On Thu, 2011-03-03 at 19:40 -0500, Dennis German wrote:
> Can someone comment on the low score assigned to the email located at
>
> http://www.cccu.us/hundredThousand.txt
>
> X-Spam-testscores: AWL=1.086,BAYES_00=-2.599,HTML_MESSAGE=0.001,
> MILLION_USD=1.528
>
> Is my bayes "broken"?
I'd phrase it "badly trained" for this type of spam.
The BAYES_00 hit suggests, that similar fraud spam has been incorrectly
trained in the past. This might have been by auto-learning, not
necessarily after manual classification. However, it does show that
*especially* low scoring spam should be trained -- definitely, if it
went through below the spam threshold and/or has a low Bayes ratio.
The AWL hit also shows, that you've received spam from that address
before, originating from the same net-block. Given the address, it
clearly also was a scam -- I'd even bet, it was very similar, if not
identical, in text.
Let me take a guess, you did not manually feed the previous one to
sa-learn for training?
--
char *t="\10pse\0r\0dtu\0.@ghno\x4e\xc8\x79\xf4\xab\x51\x8a\x10\xf4\xf4\xc4";
main(){ char h,m=h=*t++,*x=t+2*h,c,i,l=*x,s=0; for (i=0;i<l;i++){ i%8? c<<=1:
(c=*++x); c&128 && (s+=h); if (!(h>>=1)||!t[s+h]){ putchar(t[s]);h=m;s=0; }}}
Re: low score for ($1.5Million)
Posted by Karsten Bräckelmann <gu...@rudersport.de>.
On Fri, 2011-03-04 at 11:19 -0500, Dennis German wrote:
> "while the OP uses" OP means ?
Original Poster, he who started the thread. Depending on context, it
also can mean Original Post.
> Please direct me to info on FreeMail plugin.
> Is it expected that I will be able to implement it given I am on a
> shared host without root access?
The plugin is mention on the SA third-party plugins wiki page.
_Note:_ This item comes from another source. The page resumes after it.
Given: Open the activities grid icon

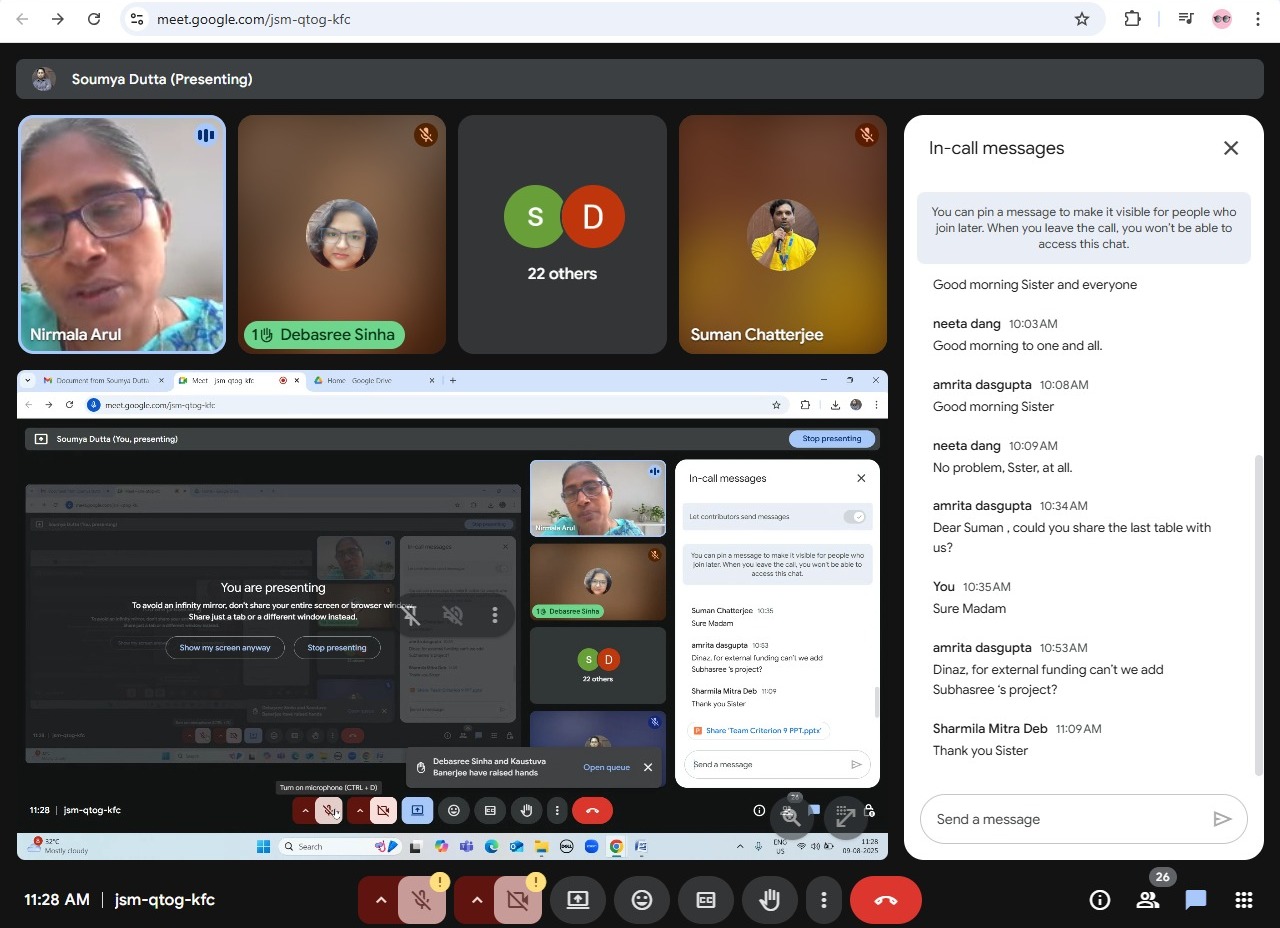Looking at the screenshot, I should 1244,900.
http://wiki.apache.org/spamassassin/CustomPlugins
Since the linked files from its home at http://sa.hege.li/ now are
linking back to SVN, it's missing the loadplugin line, which should be
placed e.g. in local.pre in your site-config dir. The following example
assumes the plugin also is in the same dir.
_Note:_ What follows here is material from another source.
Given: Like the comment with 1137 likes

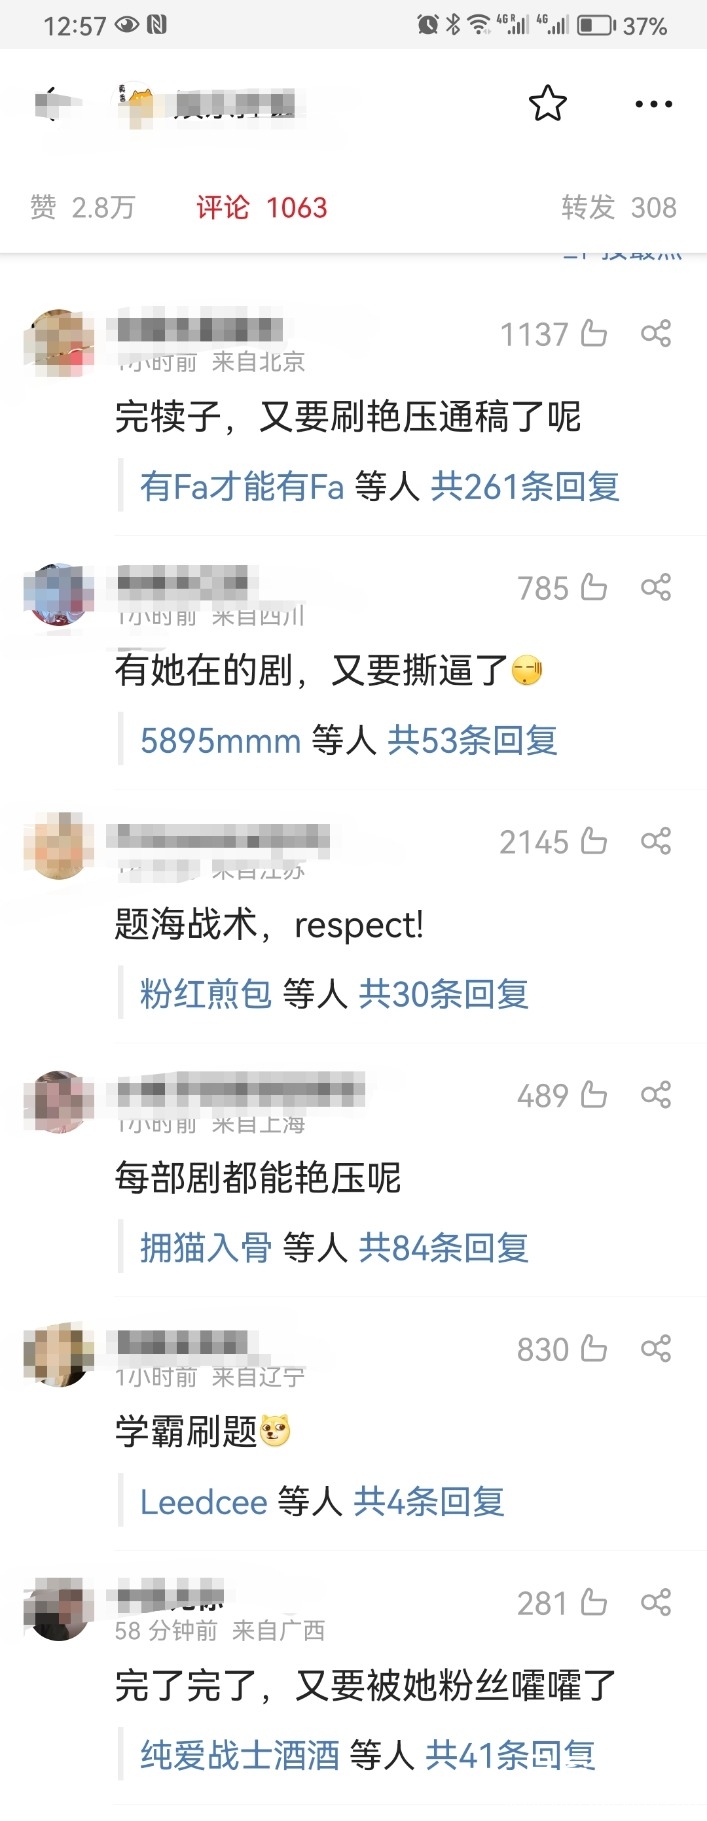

loadplugin Mail::SpamAssassin::Plugin::FreeMail FreeMail.pm
I don't know about the current code from 3.3, but the plugin definitely
used to work with 3.2 before. Whether or not you can use the plugin
without root access -- what you need is write permission in your
site-config dir, and a way to restart spamd.
> Karsten,
> Thank you for your continued help. We all really appreciate your efforts.
:) You're welcome.
--
char *t="\10pse\0r\0dtu\0.@ghno\x4e\xc8\x79\xf4\xab\x51\x8a\x10\xf4\xf4\xc4";
main(){ char h,m=h=*t++,*x=t+2*h,c,i,l=*x,s=0; for (i=0;i<l;i++){ i%8? c<<=1:
(c=*++x); c&128 && (s+=h); if (!(h>>=1)||!t[s+h]){ putchar(t[s]);h=m;s=0; }}}
Re: low score for ($1.5Million)
Posted by Adam Moffett <ad...@plexicomm.net>.
> "while the OP uses" OP means ?
Original Poster.
Re: low score for ($1.5Million)
Posted by Dennis German <DG...@Real-World-Systems.com>.
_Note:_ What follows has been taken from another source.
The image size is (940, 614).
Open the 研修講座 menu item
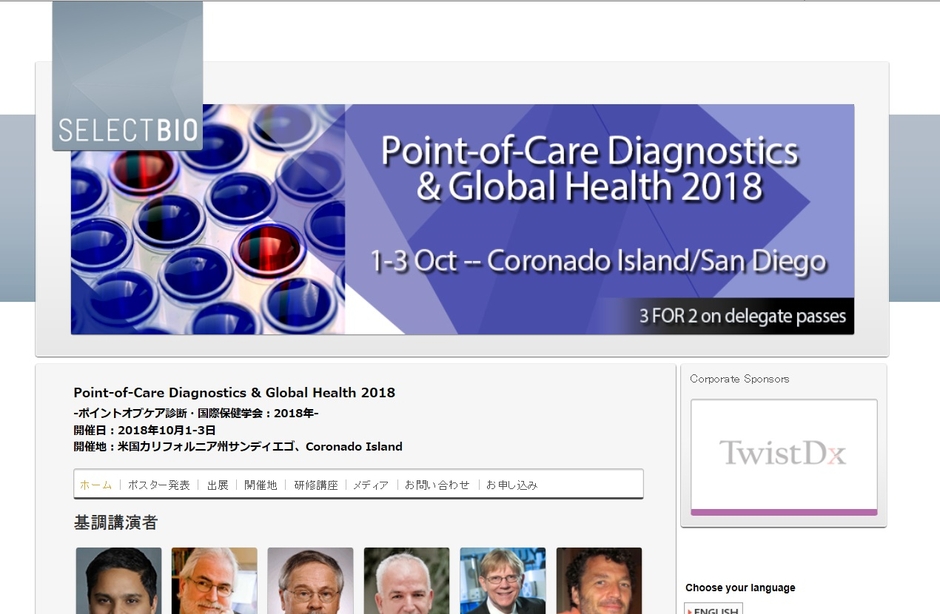point(315,485)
On 3/3/11 8:06 PM, Karsten Bräckelmann wrote:
> On Fri, 2011-03-04 at 01:53 +0100, Mikael Syska wrote:
>> I get the following hits:
>> Content analysis details: (19.1 points, 5.0 required)
>> Note though, that your score is on SA 3.3.x, while the OP uses SA 3.2.x.
>> Yes, I can tell this from the scores. :)
>>
>> Major changes between these version are clearly reflected in your score
>> and rules hit. Namely a lot of work by John Hardin to catch exactly such
>> fraud, and the FreeMail plugin now upstream -- with 3.2 it is available
>> as a third-party plugin.
>>
>> 0.8 BAYES_50 BODY: Bayes spam probability is 40 to 60%
>> X-Spam-testscores: AWL=1.086,BAYES_00=-2.599,HTML_MESSAGE=0.001,
>> MILLION_USD=1.528
"while the OP uses" OP means ?
Please direct me to info on FreeMail plugin.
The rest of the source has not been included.